Numerous user experience studies have found that most online shoppers will abandon a page after waiting 3 seconds for it to load. Slow pages have been linked to lower conversion rates, revenues, and customer satisfaction. In one well-known study of 158 organizations, a 1-second delay in page load time resulted in 11% fewer page views, a 16% decrease in customer satisfaction, and a 7% loss in conversions.

The survey’s key findings include:

- The median load time for first-time visitors was 7.04 seconds.

- 1 out of 4 sites took more than 10 seconds to load.

- 1 out of 3 pages contained 100+ resource requests. Page resources - including CSS, JavaScript, and image files - are the content objects in every web page. Each of these resources represents one server round trip that is needed to pull all the page’s resources to the user’s browser. More server round trips typically equal longer page render times.
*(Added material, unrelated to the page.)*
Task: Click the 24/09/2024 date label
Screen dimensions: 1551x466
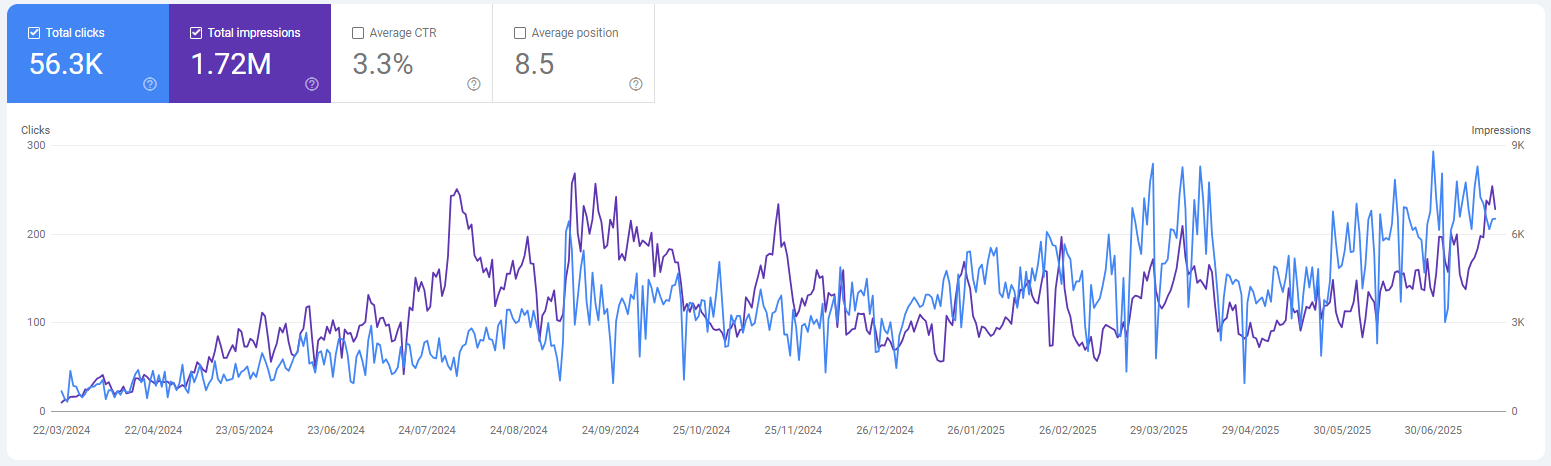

- 79% of sites did not use a content delivery network (CDN). CDNs cache page’s resources closer to the relevant end users, allowing resources to make shorter round trips and speed up rendering. Yet only 1 out of 5 of the leading online retailers currently uses a CDN.
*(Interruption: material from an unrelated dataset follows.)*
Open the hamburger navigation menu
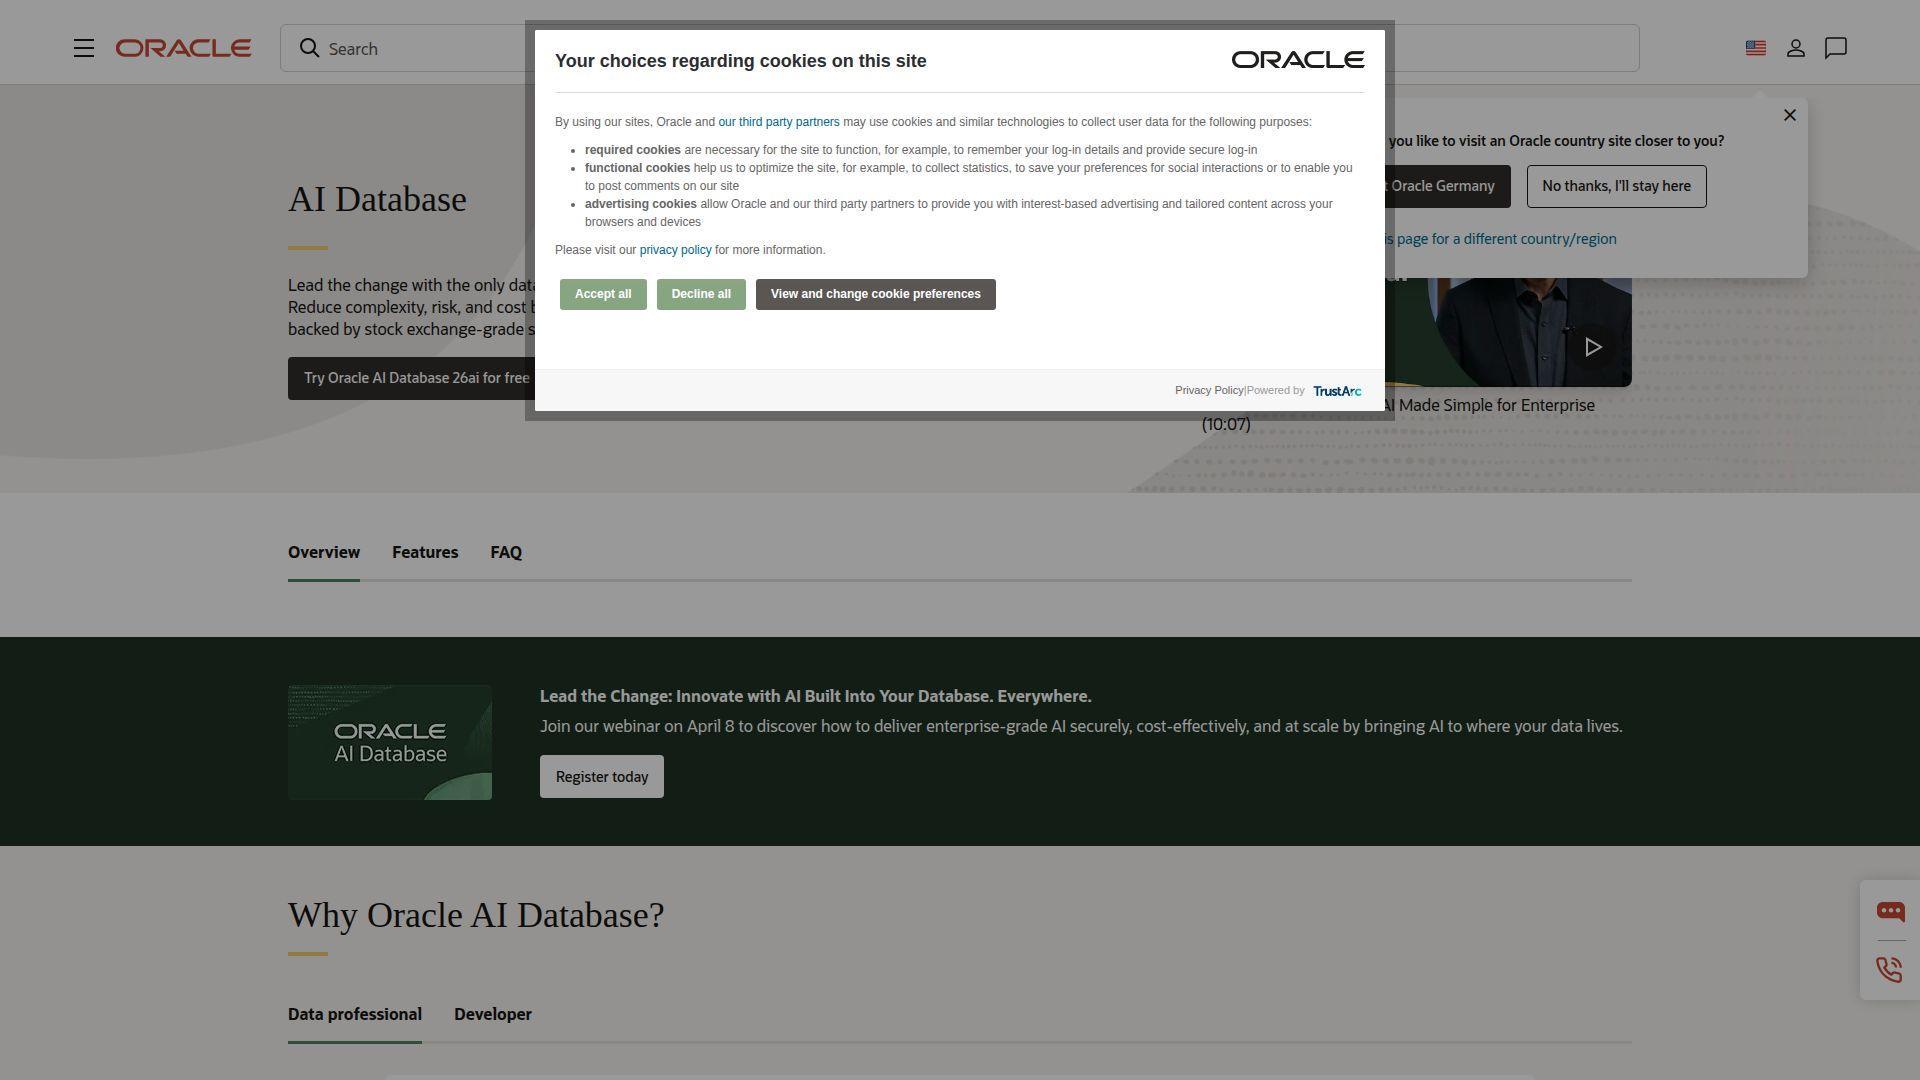This screenshot has width=1920, height=1080. point(83,47)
“These findings are a wake-up call for online retailers in Europe,” said Joshua Bixby, VP, application acceleration, Radware. “In today’s hyper-competitive retail climate, site owners need to know that 7-second load times are simply much too slow, and they need to realize that shoppers are not oblivious to the issue of page speed. When fully three-quarters of sites are disappointing end users, that number can’t be ignored.”

The sites surveyed included those of major retailers from Germany, the UK and France. Tests for the survey were conducted using WebPagetest.org – an open-source third-party online tool that simulates page load times from the perspective of real users using real browsers – in November and December of 2012. WebPagetest.org also measures a site’s adoption of core performance best practices and identifies whether or not a site is using a content delivery network to cache content closer to end users.